■ What the task requires:
Drop the pictures; give again exactly the lines from the one holding "Image resolution: width=1402" through the end of the data.

Given records: Begin

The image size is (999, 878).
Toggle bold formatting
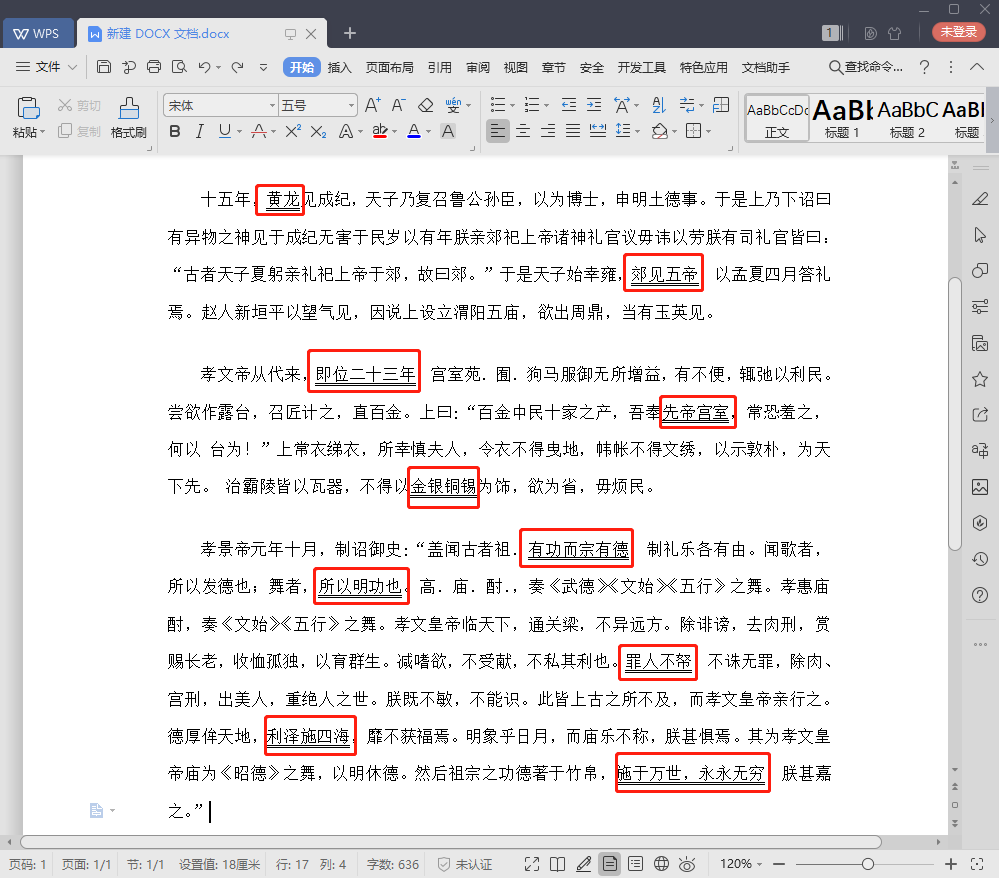pos(177,131)
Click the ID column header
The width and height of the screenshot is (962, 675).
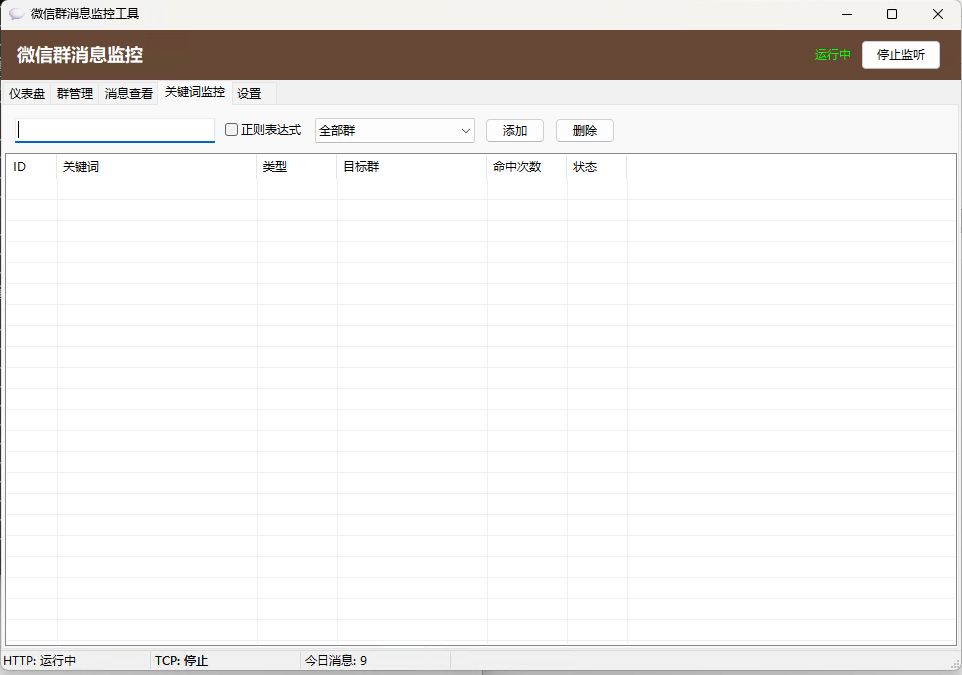coord(32,167)
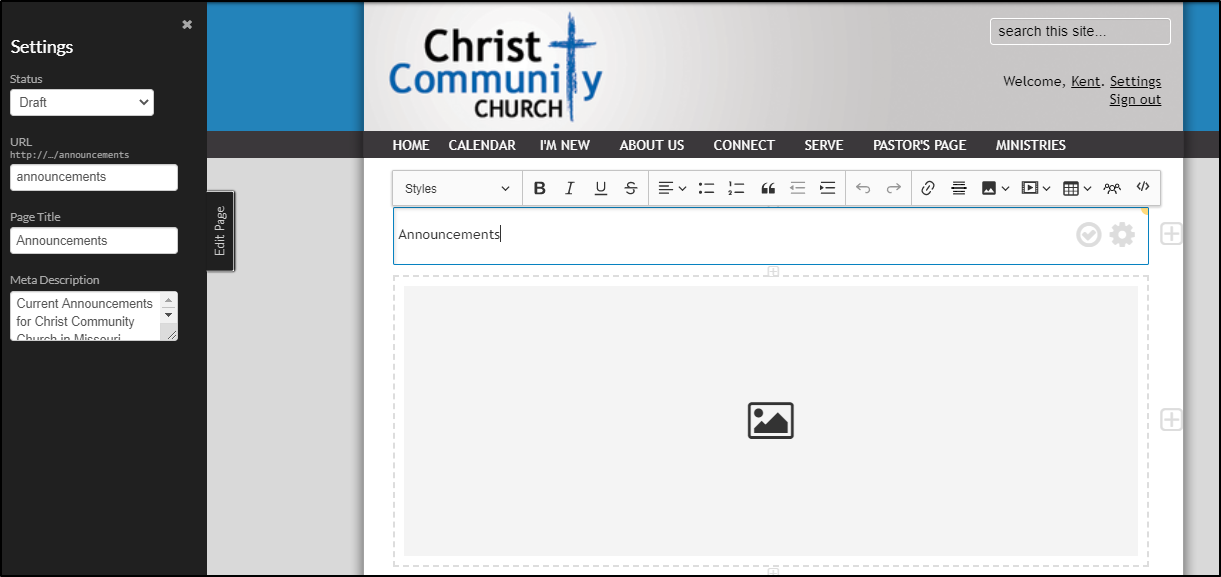Screen dimensions: 1221x577
Task: Insert a numbered list
Action: pyautogui.click(x=737, y=188)
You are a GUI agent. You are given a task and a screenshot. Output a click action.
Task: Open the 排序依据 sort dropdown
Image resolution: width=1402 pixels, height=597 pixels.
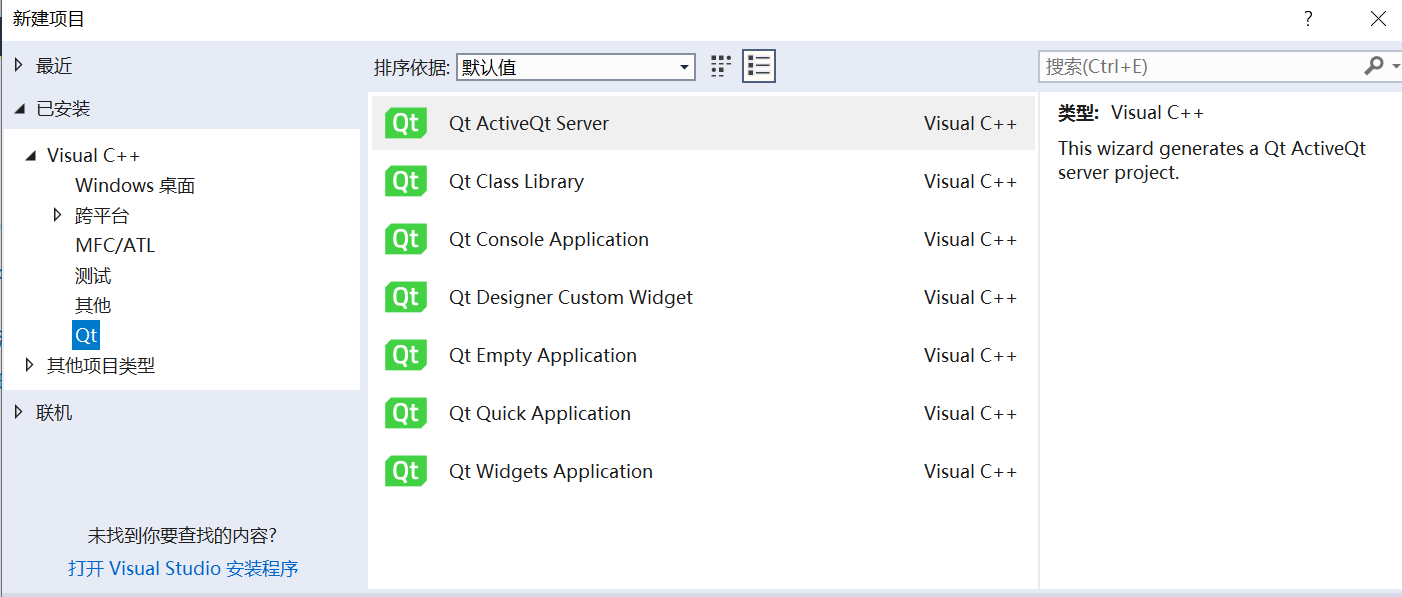tap(575, 67)
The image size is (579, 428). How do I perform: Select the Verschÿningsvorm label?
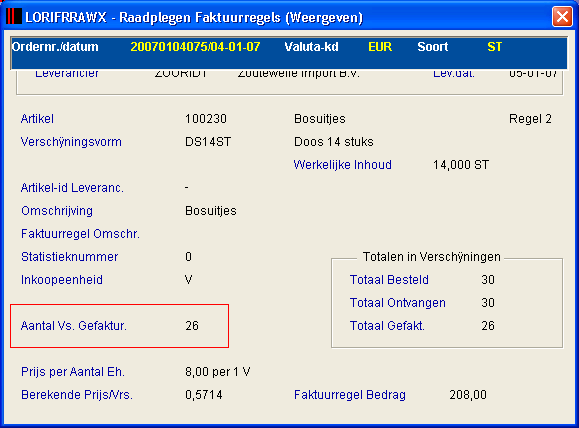[71, 142]
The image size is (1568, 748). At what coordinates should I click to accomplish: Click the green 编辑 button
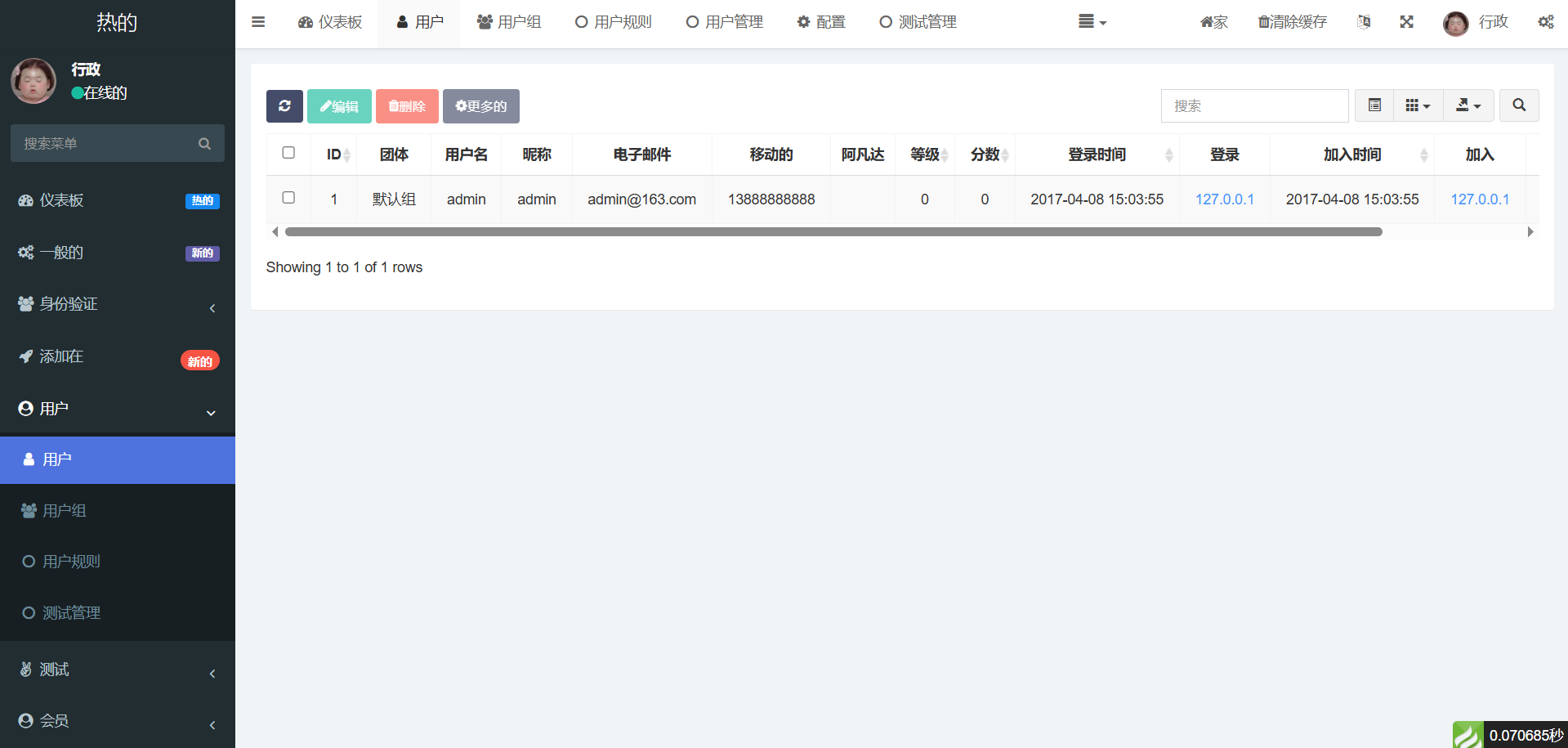339,106
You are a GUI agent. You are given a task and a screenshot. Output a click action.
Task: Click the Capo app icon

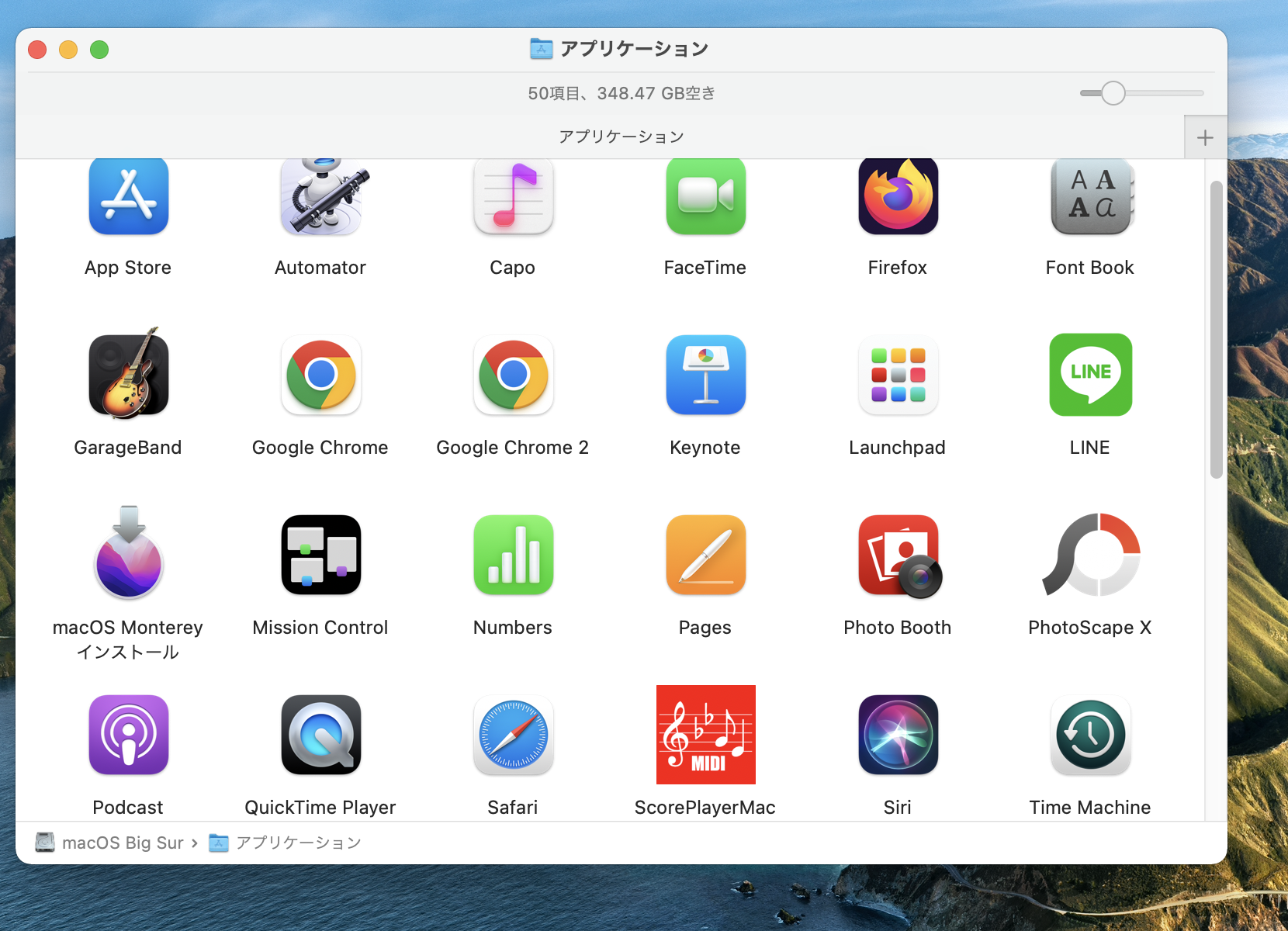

Given records: End

■ Solution for this problem:
Image resolution: width=1402 pixels, height=597 pixels.
tap(575, 67)
The image size is (579, 428). How do I perform: Select the Verschÿningsvorm label?
[71, 142]
The image size is (1568, 748). At what coordinates should I click to accomplish: Click the green 编辑 button
339,106
You are a GUI agent. You are given a task and a screenshot. Output a click action.
Task: Click the Capo app icon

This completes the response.